● **TASK BRIEF**: Output the line that contains "How do I perform: Open", then every line beneath it through the end of the records, exactly as given and with no other lines.

● **TASK MATERIAL**:
<<<<

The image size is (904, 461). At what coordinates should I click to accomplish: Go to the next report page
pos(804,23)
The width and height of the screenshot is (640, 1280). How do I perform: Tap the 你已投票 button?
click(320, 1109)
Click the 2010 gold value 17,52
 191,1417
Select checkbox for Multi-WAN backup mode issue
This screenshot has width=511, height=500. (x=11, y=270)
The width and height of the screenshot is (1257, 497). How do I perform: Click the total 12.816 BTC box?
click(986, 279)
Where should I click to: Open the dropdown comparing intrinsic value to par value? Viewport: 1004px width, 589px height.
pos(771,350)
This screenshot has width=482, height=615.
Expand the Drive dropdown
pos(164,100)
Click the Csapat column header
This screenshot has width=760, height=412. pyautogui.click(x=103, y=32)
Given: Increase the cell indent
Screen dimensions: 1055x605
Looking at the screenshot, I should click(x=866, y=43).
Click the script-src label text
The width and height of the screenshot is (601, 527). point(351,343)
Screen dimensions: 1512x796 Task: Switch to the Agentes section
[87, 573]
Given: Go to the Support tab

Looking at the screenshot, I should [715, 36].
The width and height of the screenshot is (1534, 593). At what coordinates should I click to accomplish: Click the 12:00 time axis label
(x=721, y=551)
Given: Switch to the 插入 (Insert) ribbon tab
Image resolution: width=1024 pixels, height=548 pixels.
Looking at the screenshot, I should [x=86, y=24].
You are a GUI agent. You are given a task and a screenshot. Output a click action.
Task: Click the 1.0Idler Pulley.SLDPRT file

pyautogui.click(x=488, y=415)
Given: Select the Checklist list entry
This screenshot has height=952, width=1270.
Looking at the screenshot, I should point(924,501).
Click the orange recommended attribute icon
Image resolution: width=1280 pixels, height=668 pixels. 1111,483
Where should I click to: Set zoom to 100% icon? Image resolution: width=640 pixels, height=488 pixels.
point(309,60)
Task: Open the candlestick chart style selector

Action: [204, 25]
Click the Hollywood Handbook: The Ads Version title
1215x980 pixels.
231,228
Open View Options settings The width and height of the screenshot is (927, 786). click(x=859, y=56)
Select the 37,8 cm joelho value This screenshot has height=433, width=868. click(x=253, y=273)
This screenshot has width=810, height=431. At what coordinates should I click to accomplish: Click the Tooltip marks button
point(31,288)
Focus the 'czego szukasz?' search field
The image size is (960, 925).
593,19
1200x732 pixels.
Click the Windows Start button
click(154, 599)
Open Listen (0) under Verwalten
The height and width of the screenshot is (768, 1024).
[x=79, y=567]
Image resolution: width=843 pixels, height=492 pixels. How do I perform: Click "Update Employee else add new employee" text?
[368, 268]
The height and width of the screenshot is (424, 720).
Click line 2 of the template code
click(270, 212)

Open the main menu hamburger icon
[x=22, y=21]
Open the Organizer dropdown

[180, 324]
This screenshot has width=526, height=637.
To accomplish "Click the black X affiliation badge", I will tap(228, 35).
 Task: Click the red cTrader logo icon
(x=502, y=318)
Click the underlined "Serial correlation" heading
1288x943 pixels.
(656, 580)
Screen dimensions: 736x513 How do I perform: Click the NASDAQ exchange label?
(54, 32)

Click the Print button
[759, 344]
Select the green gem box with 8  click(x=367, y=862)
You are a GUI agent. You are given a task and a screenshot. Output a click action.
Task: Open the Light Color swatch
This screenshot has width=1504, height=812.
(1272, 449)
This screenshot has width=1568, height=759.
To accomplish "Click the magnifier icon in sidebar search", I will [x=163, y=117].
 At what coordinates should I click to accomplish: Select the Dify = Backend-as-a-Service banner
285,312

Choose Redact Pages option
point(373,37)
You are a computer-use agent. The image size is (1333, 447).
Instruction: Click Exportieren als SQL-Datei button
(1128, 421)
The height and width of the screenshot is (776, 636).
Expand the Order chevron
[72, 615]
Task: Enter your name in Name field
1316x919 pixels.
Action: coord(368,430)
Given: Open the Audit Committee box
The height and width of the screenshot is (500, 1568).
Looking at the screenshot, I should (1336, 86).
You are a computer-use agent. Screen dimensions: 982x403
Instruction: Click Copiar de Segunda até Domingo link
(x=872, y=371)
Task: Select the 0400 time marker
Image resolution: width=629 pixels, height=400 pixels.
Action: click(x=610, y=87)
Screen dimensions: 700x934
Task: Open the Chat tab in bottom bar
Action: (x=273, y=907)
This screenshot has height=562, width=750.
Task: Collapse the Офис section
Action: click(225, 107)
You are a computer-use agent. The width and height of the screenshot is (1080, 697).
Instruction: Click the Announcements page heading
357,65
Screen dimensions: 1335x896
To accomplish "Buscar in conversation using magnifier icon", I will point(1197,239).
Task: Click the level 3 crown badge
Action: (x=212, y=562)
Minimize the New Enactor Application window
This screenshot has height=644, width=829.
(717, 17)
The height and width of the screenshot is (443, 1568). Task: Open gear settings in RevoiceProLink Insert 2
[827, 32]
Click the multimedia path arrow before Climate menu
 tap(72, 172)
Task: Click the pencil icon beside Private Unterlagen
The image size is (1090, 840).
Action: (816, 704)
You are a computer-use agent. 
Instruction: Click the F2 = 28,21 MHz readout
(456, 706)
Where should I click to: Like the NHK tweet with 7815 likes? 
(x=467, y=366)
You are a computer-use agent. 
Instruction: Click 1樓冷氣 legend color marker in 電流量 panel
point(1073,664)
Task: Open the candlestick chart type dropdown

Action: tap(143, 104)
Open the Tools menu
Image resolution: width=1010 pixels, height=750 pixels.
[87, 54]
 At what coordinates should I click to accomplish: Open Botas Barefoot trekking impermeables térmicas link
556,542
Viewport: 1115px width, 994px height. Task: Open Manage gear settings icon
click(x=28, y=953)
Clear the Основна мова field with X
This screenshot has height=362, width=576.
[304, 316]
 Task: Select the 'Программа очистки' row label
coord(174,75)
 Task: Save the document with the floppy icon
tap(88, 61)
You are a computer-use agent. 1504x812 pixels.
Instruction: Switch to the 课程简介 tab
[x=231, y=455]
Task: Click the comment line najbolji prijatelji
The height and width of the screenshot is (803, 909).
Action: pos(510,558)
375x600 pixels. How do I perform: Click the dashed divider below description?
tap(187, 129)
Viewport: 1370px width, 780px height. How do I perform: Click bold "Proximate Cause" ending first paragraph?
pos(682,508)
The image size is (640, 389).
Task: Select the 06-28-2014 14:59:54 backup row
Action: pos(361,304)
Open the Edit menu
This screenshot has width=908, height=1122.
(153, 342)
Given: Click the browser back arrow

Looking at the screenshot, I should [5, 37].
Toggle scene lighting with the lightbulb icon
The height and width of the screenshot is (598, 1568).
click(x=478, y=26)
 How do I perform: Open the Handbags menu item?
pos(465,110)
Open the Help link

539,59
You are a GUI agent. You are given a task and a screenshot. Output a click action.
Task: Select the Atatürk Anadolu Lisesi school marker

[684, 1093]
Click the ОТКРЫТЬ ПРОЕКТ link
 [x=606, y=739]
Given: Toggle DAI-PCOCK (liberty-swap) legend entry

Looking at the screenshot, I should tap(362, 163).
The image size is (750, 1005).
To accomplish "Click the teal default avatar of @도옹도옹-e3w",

>>>>

● **EXERCISE OUTPUT**:
 How do I perform: Open the Handbags menu item?
pos(465,110)
Open the Help link

539,59
You are a GUI agent. You are given a task and a screenshot. Output a click action.
Task: Select the Atatürk Anadolu Lisesi school marker

[684, 1093]
Click the ОТКРЫТЬ ПРОЕКТ link
 [x=606, y=739]
Given: Toggle DAI-PCOCK (liberty-swap) legend entry

Looking at the screenshot, I should tap(362, 163).
The image size is (750, 1005).
To accomplish "Click the teal default avatar of @도옹도옹-e3w",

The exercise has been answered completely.